Tarefa a cumprir: Atualize o trecho do texto de origem que vai de "Esta semana um" a "todos os vagões.", substituindo "trem" por "metrô".

:: Texto de origem

Esta semana um
amigo presenciou uma cena inusitada, enquanto viajava de trem pela grande Porto
Alegre: no espaço reservado às gestantes, deficientes e idosos, uma senhora de
idade viajava sentada, tendo a seu lado uma jovem adolescente, enquanto outros
idosos viajavam em pé, naquele mesmo carro. Em dado momento do trajeto, um
homem se aproximou das duas e, de dedo indicador em riste, começou a xingar
pesadamente a jovem, dizendo que ela devia tomar vergonha e ceder lugar aos mais
velhos, já que possuíam espaço reservado por direito em todos os vagões.

::::
:: Trecho dos registros

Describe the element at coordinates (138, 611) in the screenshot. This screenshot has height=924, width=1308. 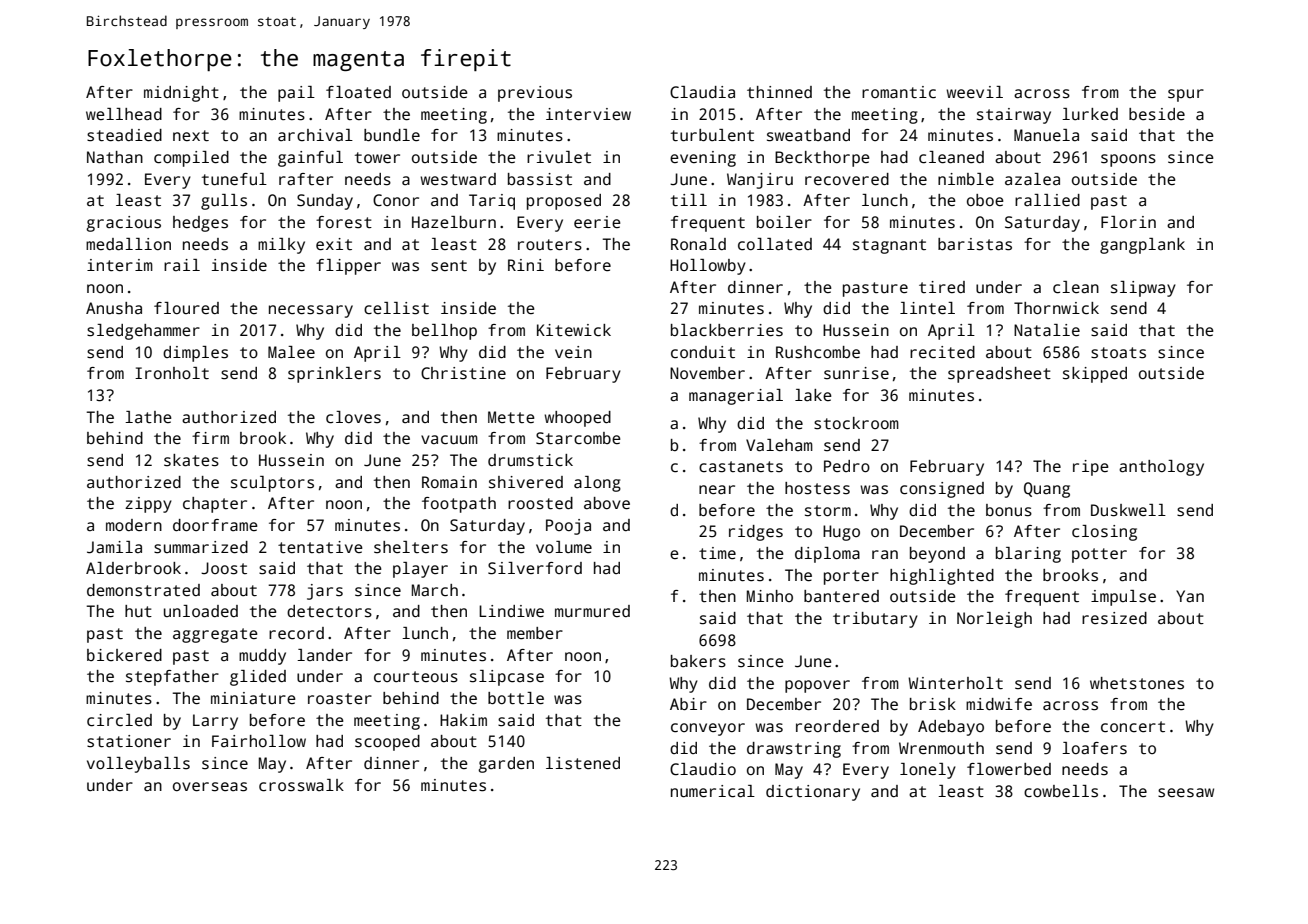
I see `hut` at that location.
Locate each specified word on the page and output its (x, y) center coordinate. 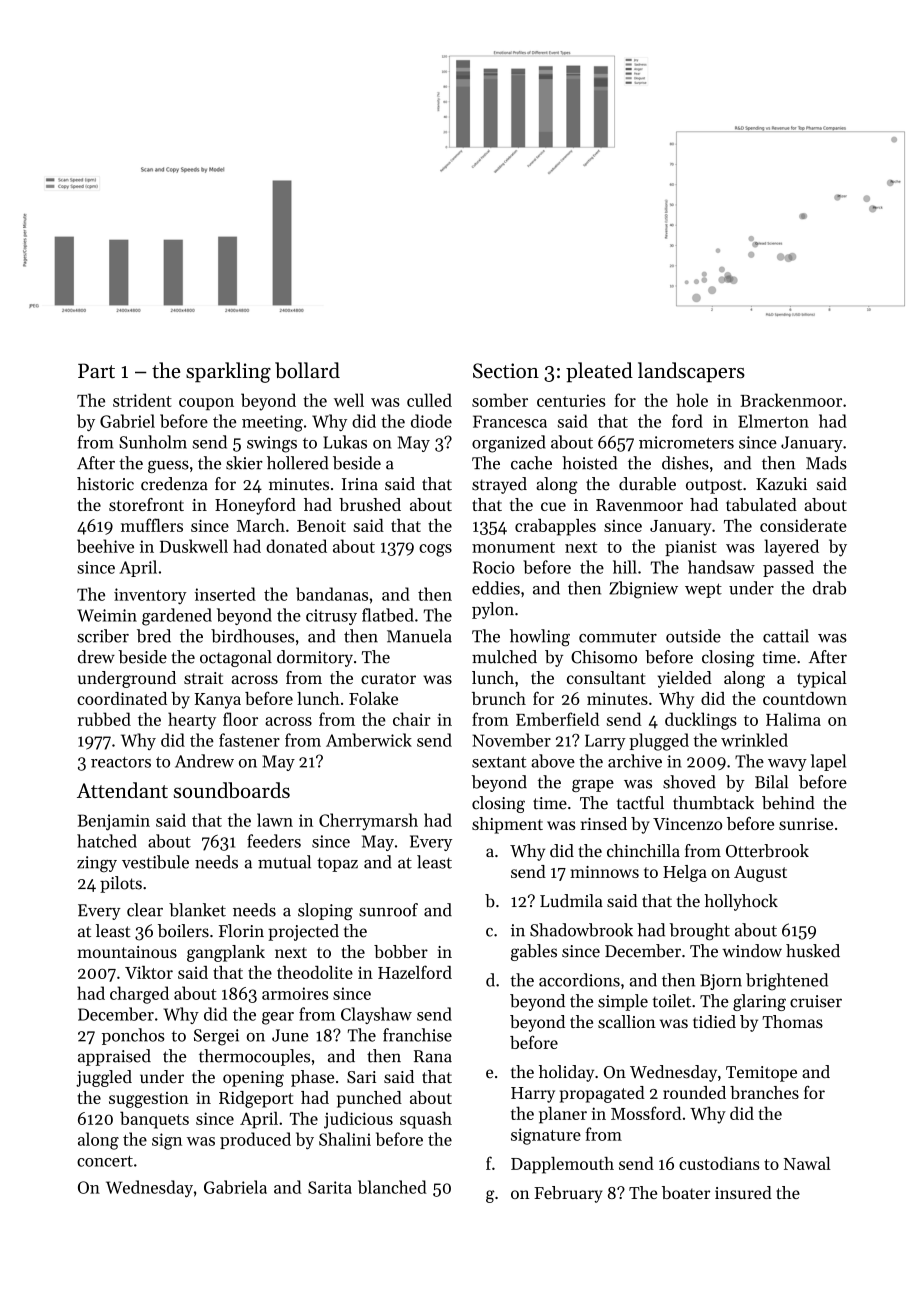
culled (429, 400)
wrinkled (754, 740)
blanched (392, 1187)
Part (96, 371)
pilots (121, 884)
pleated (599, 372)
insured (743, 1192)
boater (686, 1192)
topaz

::::

Resultado da tarefa:
Esta semana um
amigo presenciou uma cena inusitada, enquanto viajava de metrô pela grande Porto
Alegre: no espaço reservado às gestantes, deficientes e idosos, uma senhora de
idade viajava sentada, tendo a seu lado uma jovem adolescente, enquanto outros
idosos viajavam em pé, naquele mesmo carro. Em dado momento do trajeto, um
homem se aproximou das duas e, de dedo indicador em riste, começou a xingar
pesadamente a jovem, dizendo que ela devia tomar vergonha e ceder lugar aos mais
velhos, já que possuíam espaço reservado por direito em todos os vagões.